Can you rewrite the lines below as a JSON list of strings, one string per line, with blank lines omitted? Leave the pictures out.

Word and element pointing entries
start

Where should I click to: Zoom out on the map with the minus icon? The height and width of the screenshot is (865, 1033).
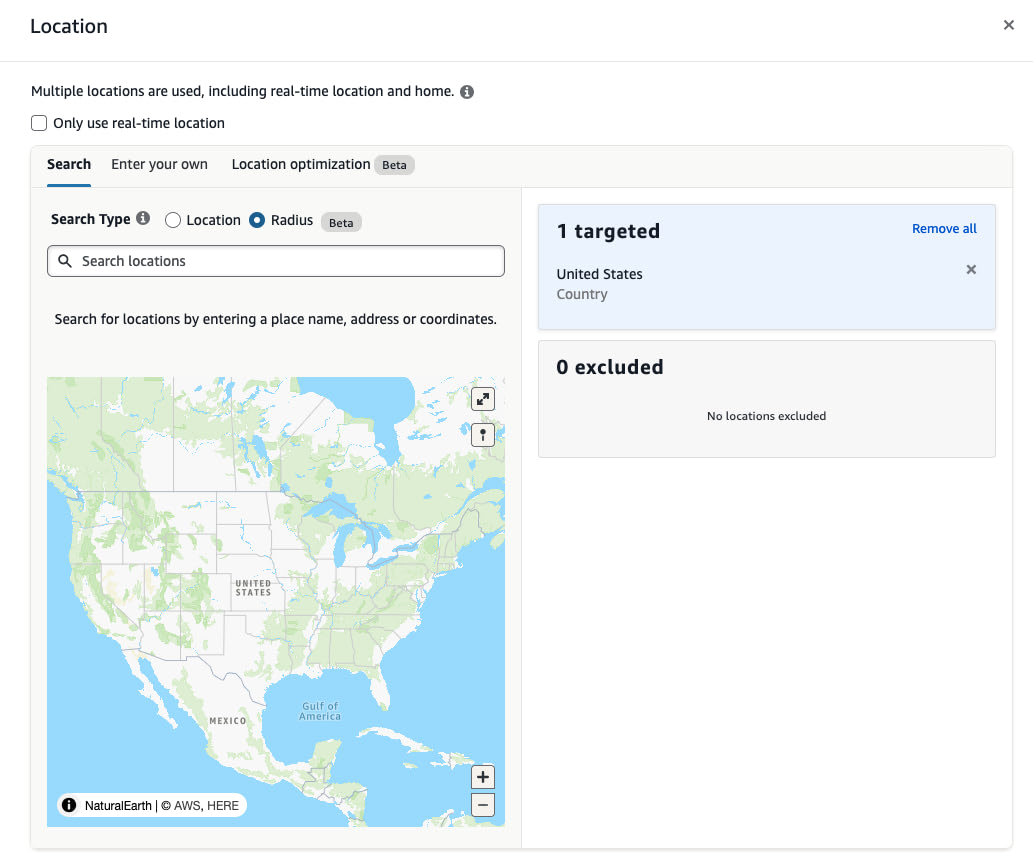(x=482, y=804)
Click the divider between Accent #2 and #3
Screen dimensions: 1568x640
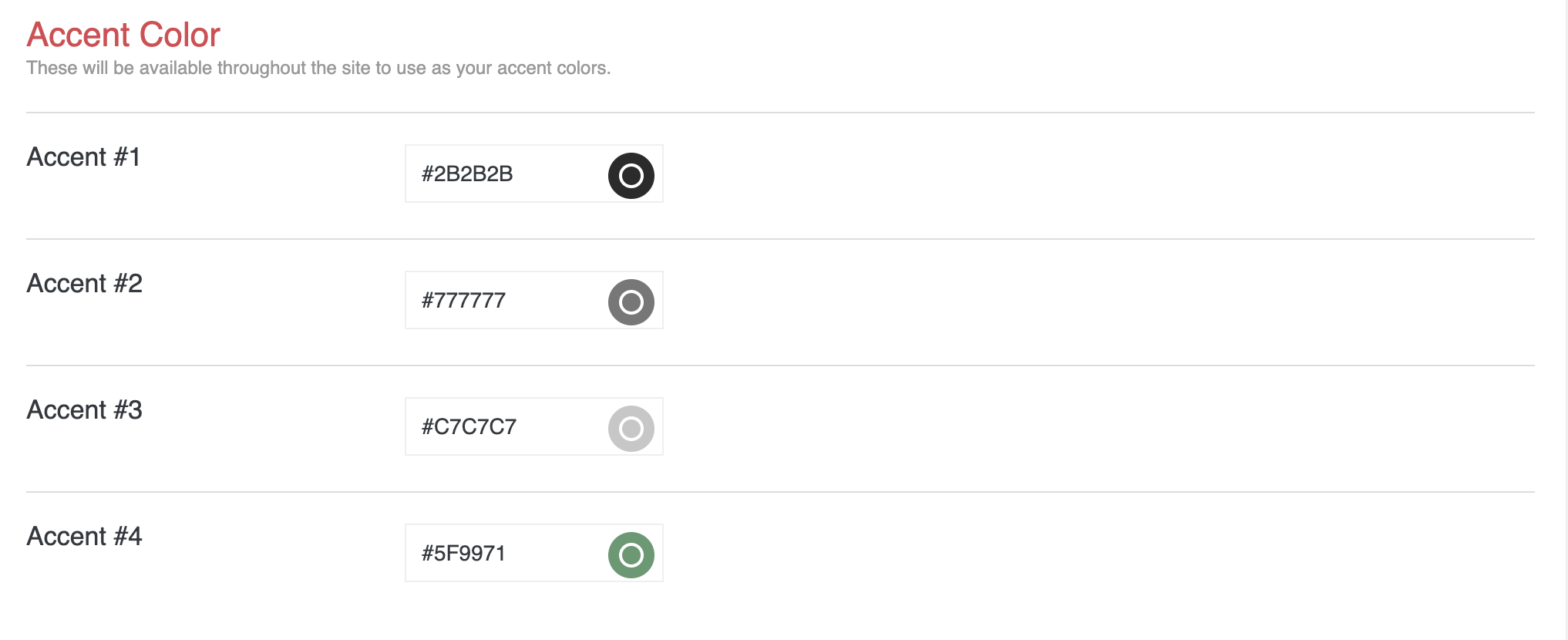tap(780, 365)
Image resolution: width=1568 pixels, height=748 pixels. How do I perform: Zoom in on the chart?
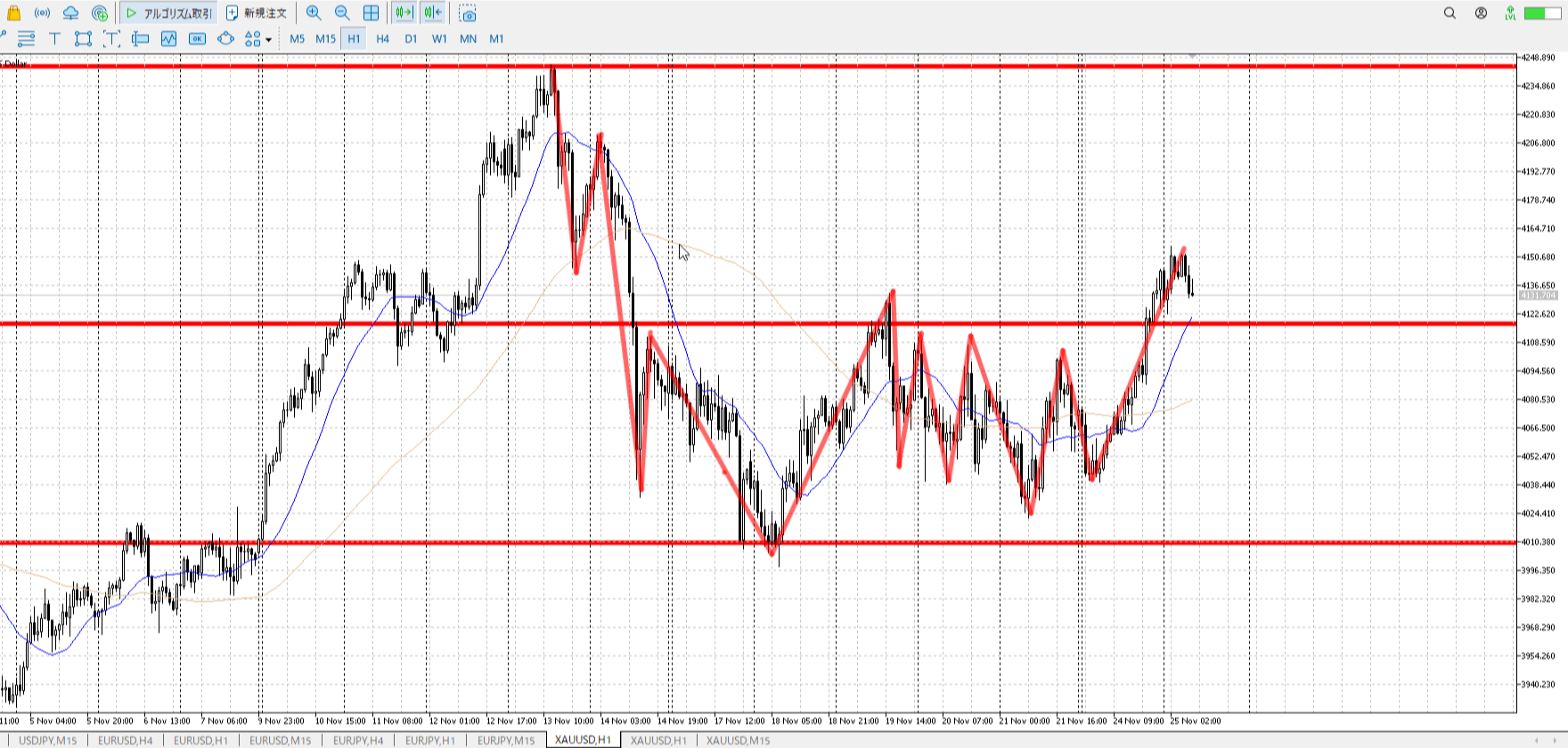coord(314,13)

end

=== Result below ===
[
  "Where should I click to: Zoom out on the map with the minus icon? The height and width of the screenshot is (865, 1033).",
  "(x=482, y=804)",
  "Click the divider between Accent #2 and #3",
  "Screen dimensions: 1568x640",
  "tap(780, 365)",
  "Image resolution: width=1568 pixels, height=748 pixels. How do I perform: Zoom in on the chart?",
  "coord(314,13)"
]